[START]
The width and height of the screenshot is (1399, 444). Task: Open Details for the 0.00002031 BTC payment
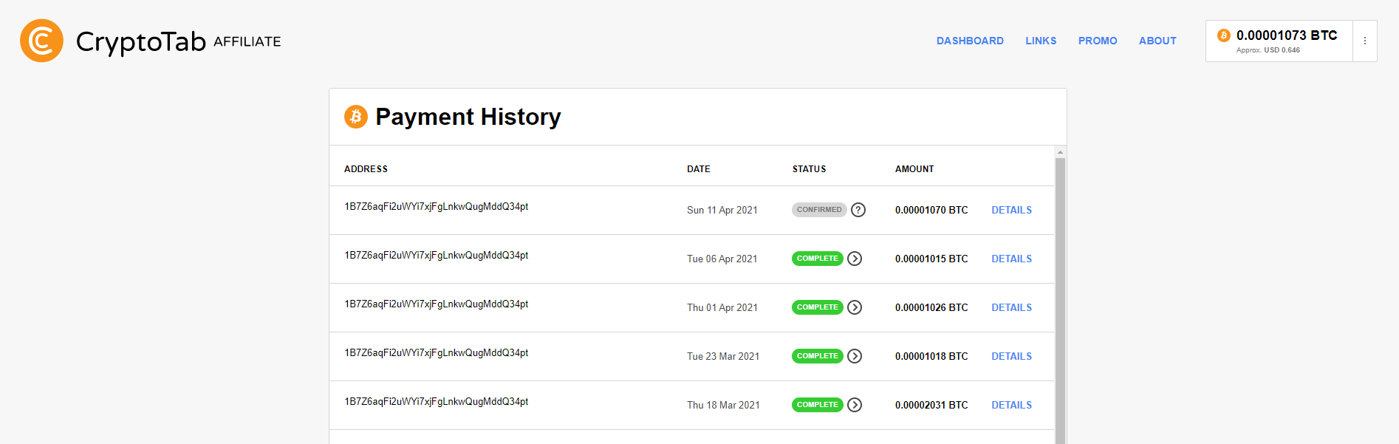(x=1011, y=405)
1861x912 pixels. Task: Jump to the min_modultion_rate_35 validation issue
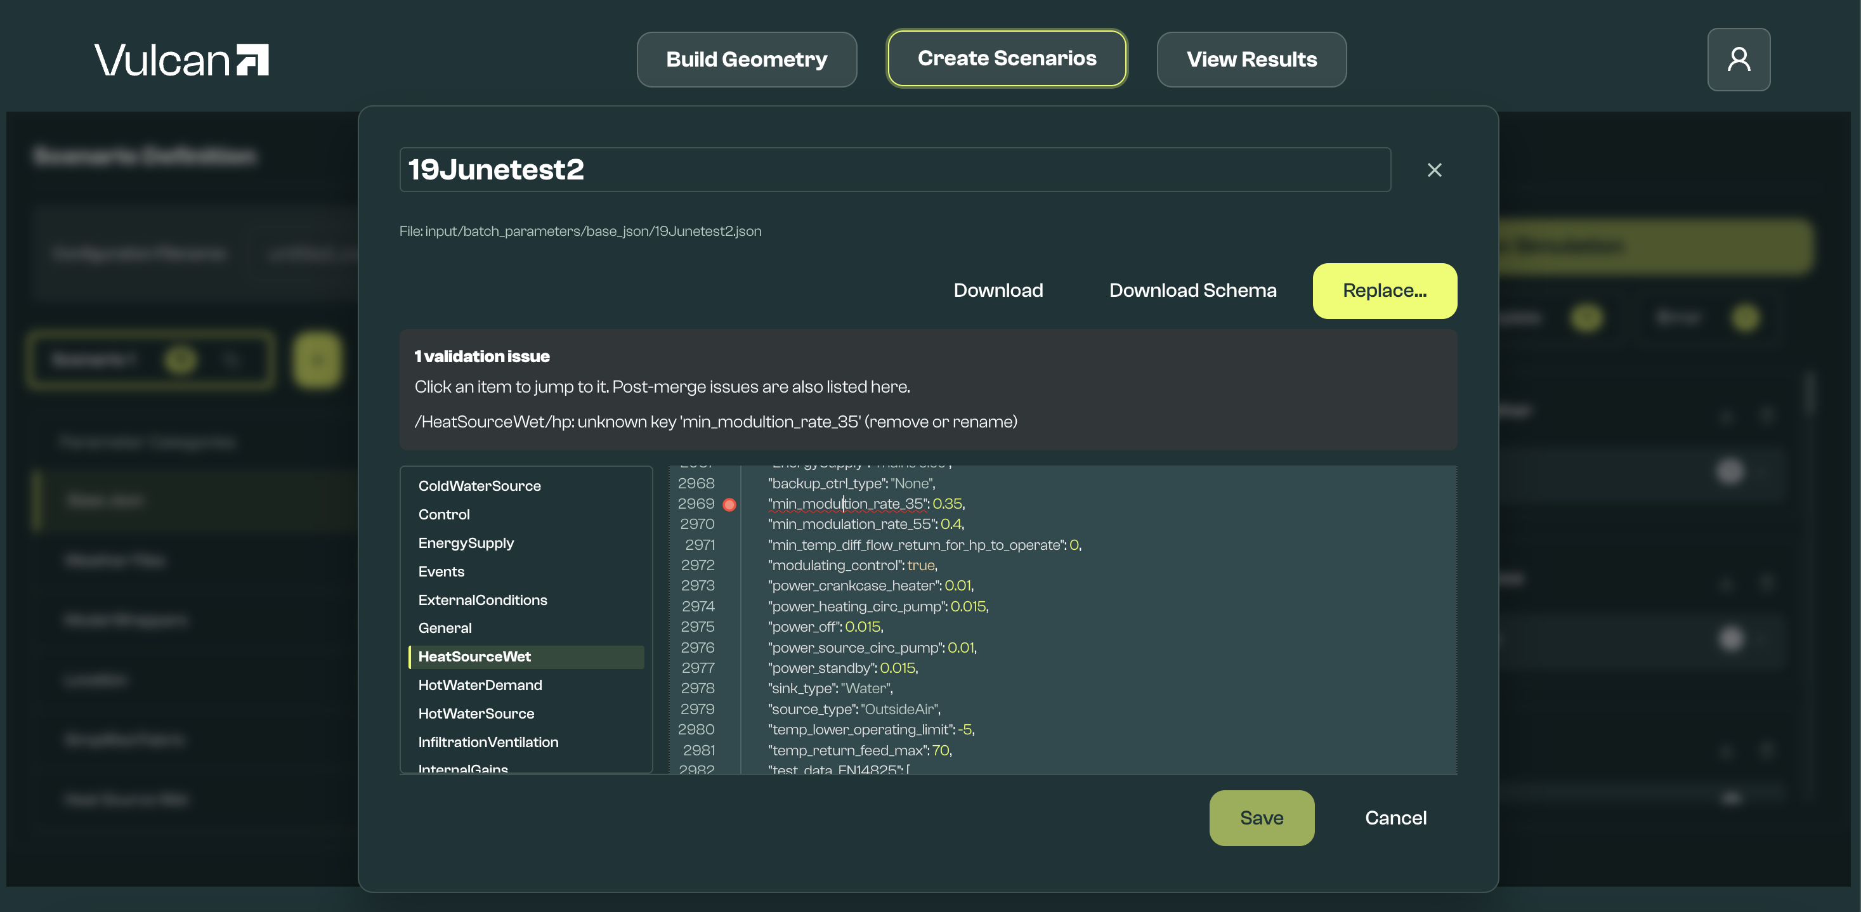[x=715, y=422]
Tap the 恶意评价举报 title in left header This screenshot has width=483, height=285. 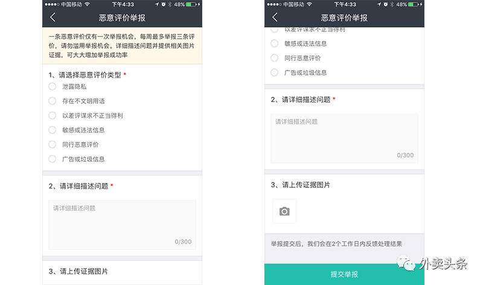[122, 18]
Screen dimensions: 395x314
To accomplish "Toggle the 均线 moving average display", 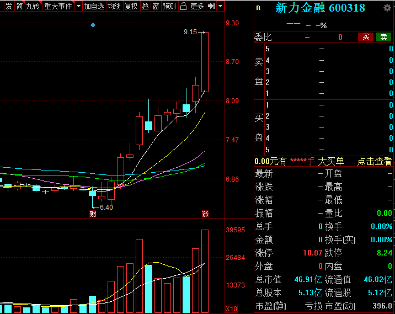I will coord(114,6).
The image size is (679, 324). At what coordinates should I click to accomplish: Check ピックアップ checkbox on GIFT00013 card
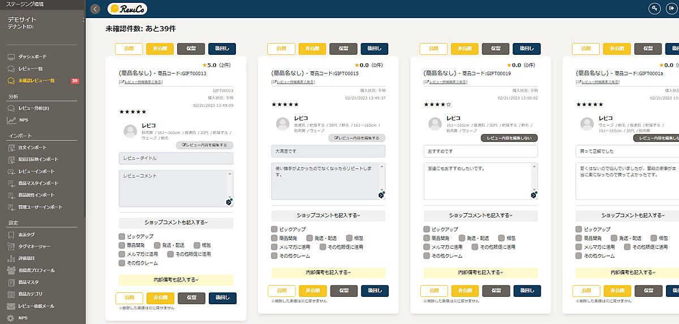(x=122, y=237)
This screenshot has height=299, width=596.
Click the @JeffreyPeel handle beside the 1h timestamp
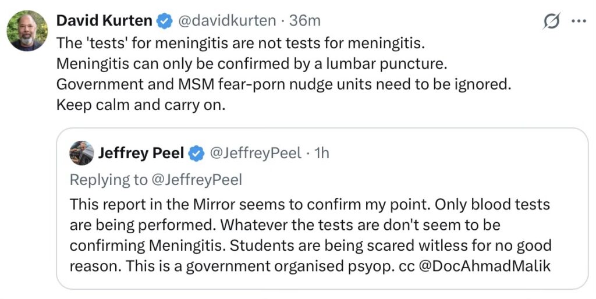coord(255,154)
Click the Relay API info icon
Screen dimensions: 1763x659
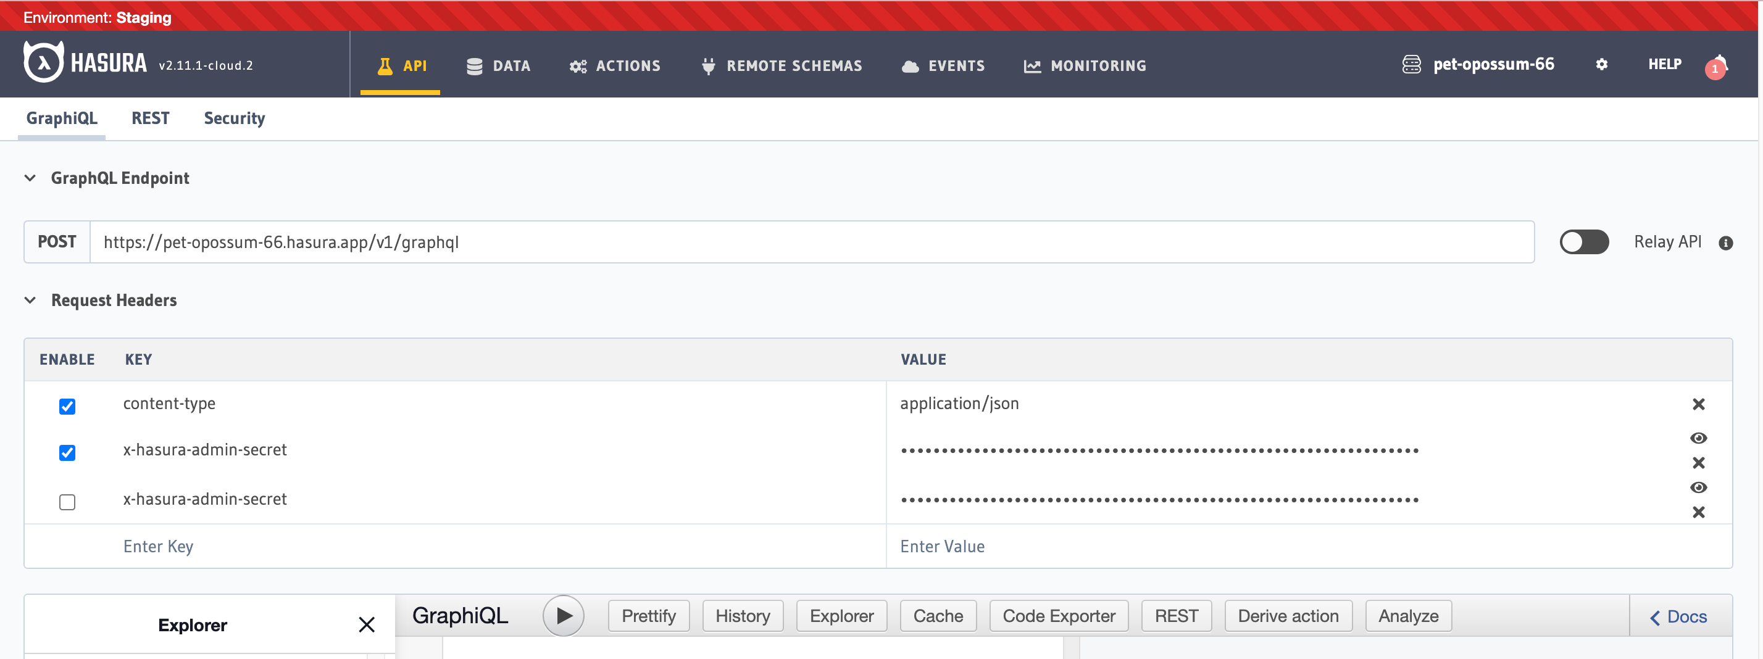coord(1725,243)
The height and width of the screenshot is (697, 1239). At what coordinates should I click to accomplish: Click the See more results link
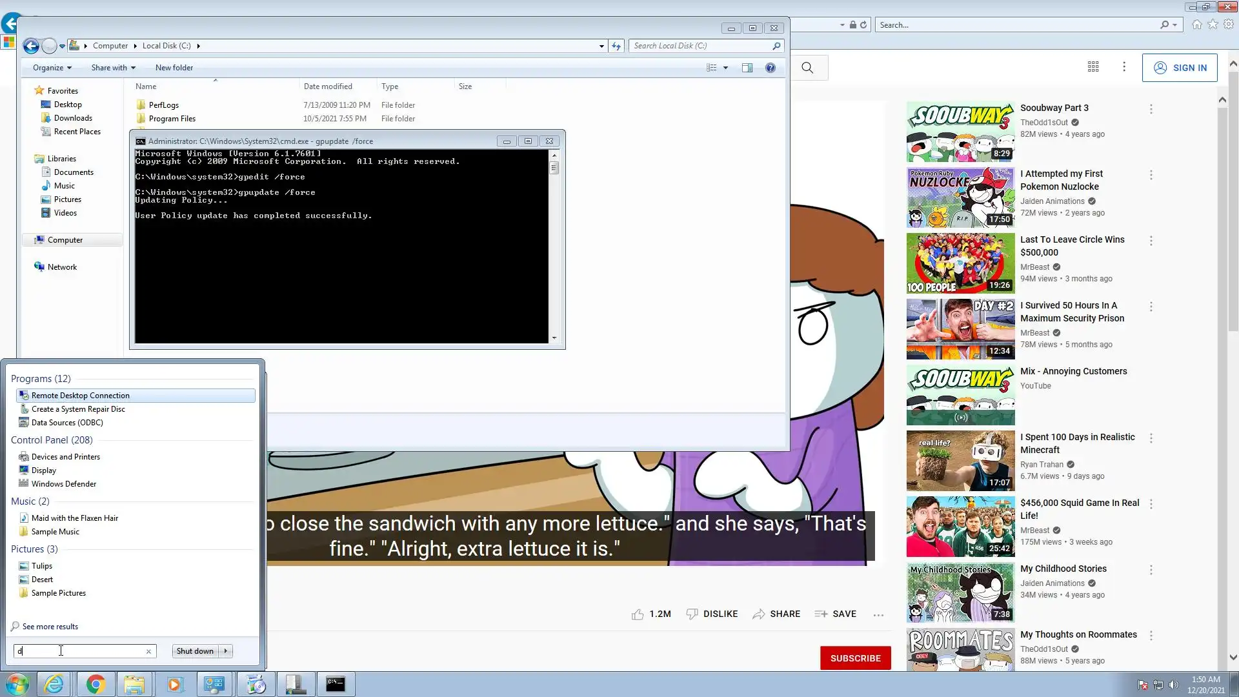point(50,627)
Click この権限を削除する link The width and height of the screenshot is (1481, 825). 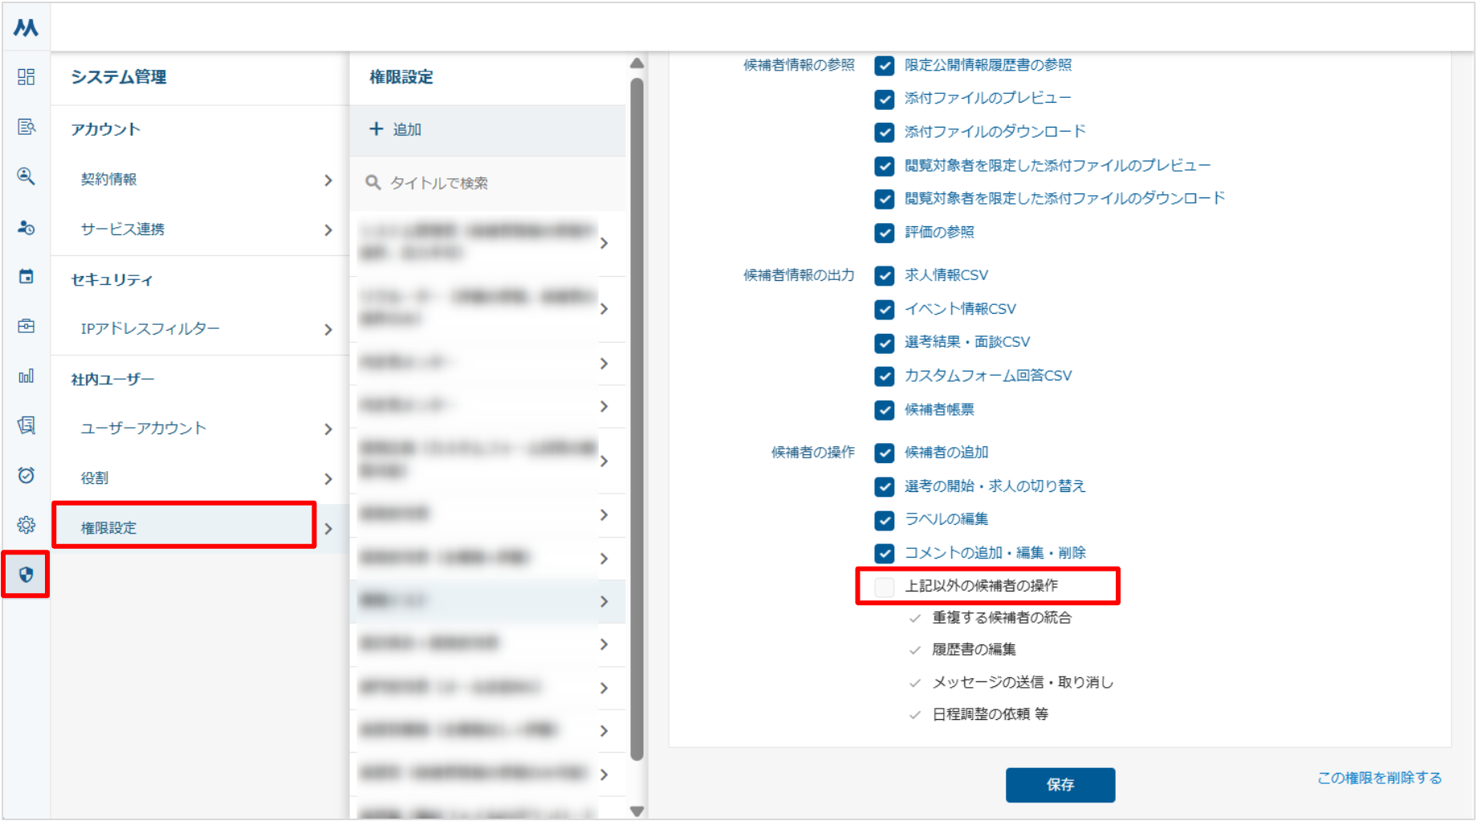coord(1379,778)
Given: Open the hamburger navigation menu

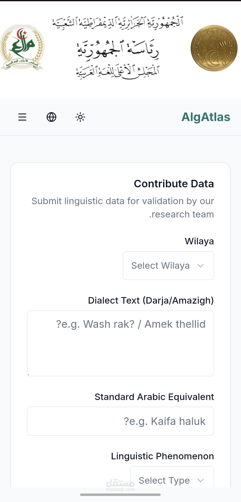Looking at the screenshot, I should coord(22,117).
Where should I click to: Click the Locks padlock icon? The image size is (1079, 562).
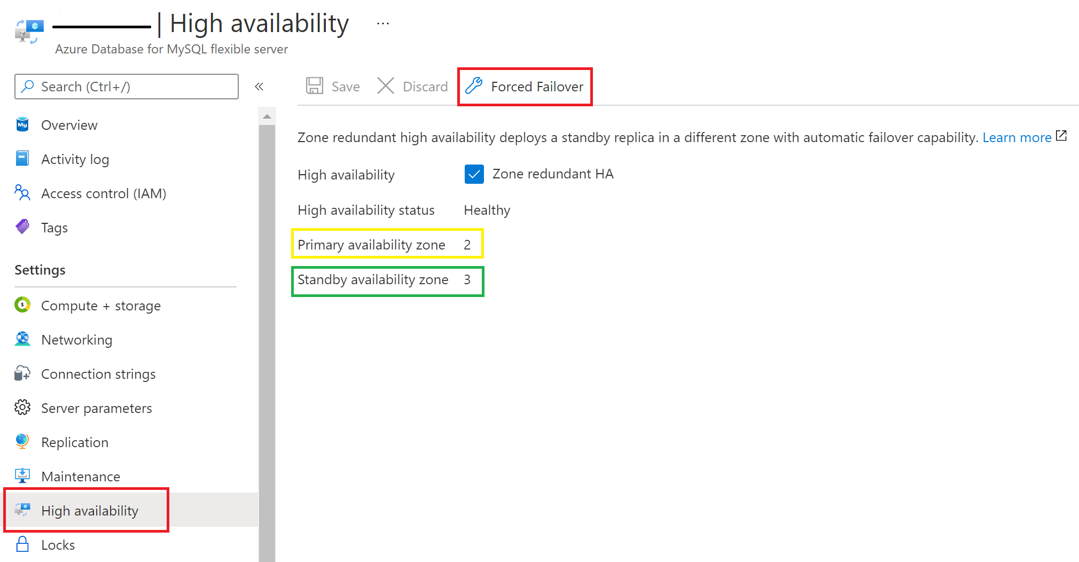tap(22, 544)
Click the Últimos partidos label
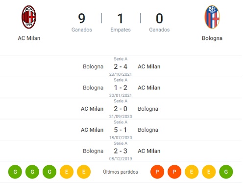245x183 pixels. tap(121, 172)
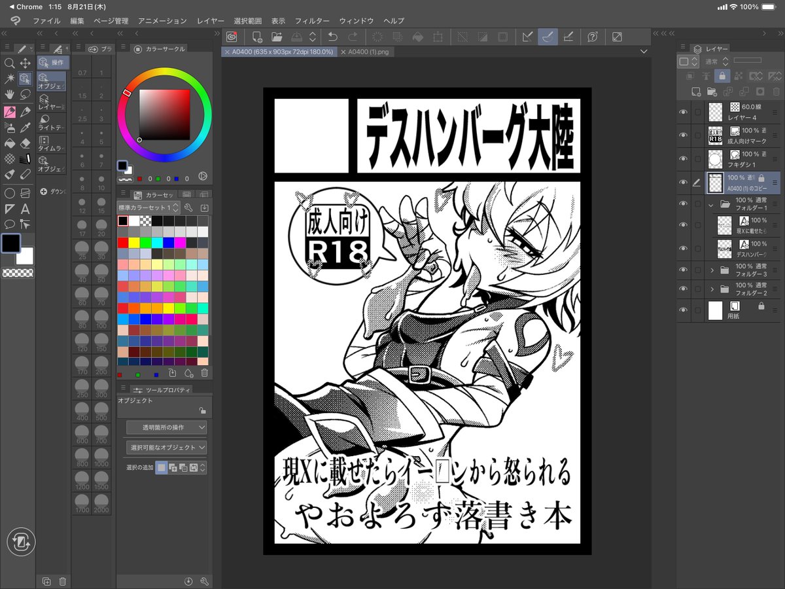Pick the Fill bucket tool
The image size is (785, 589).
[10, 143]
[END]
▶ _WRITTEN INSTRUCTION_
Which lines of the listing above contain the string "coordinates"? Pick out each one and copy it in full.

▶ _WRITTEN RESPONSE_
The image size is (679, 324). At what coordinates should I click to accomplish: Check ピックアップ checkbox on GIFT00013 card
The height and width of the screenshot is (697, 1239). At what coordinates should I click to accomplish: Click the See more results link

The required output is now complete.